RECORDS Block Start
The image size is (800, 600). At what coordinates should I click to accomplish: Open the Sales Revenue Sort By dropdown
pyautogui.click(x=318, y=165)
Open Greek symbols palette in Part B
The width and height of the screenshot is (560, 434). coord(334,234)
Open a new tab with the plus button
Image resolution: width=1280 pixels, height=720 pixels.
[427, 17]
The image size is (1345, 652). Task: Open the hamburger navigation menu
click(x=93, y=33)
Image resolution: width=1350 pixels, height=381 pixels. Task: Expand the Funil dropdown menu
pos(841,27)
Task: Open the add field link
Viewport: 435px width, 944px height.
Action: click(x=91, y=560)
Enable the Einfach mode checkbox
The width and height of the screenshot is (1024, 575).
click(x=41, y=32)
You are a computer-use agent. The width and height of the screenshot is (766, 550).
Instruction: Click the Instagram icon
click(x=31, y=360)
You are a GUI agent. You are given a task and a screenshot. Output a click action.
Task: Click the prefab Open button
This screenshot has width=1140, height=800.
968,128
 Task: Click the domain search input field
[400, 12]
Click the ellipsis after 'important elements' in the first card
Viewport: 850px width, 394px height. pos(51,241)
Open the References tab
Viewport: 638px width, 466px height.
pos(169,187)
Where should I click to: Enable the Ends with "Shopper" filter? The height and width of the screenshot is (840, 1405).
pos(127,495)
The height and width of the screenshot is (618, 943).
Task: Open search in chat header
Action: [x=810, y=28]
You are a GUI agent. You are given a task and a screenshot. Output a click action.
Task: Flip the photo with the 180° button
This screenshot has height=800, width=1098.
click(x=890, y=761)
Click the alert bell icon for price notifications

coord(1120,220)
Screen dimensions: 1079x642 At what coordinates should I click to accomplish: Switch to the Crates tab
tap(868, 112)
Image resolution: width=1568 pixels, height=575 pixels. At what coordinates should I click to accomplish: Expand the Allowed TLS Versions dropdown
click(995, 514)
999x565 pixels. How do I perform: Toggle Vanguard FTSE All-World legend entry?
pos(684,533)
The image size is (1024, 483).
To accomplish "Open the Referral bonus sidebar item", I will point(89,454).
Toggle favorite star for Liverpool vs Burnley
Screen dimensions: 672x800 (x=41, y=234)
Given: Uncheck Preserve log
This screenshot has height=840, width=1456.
RECORDS Block End
Please write out, exactly as they appear, the lines from the line containing "Given: Uncheck Preserve log" through the last line of the records above, both included.

Given: Uncheck Preserve log
This screenshot has height=840, width=1456.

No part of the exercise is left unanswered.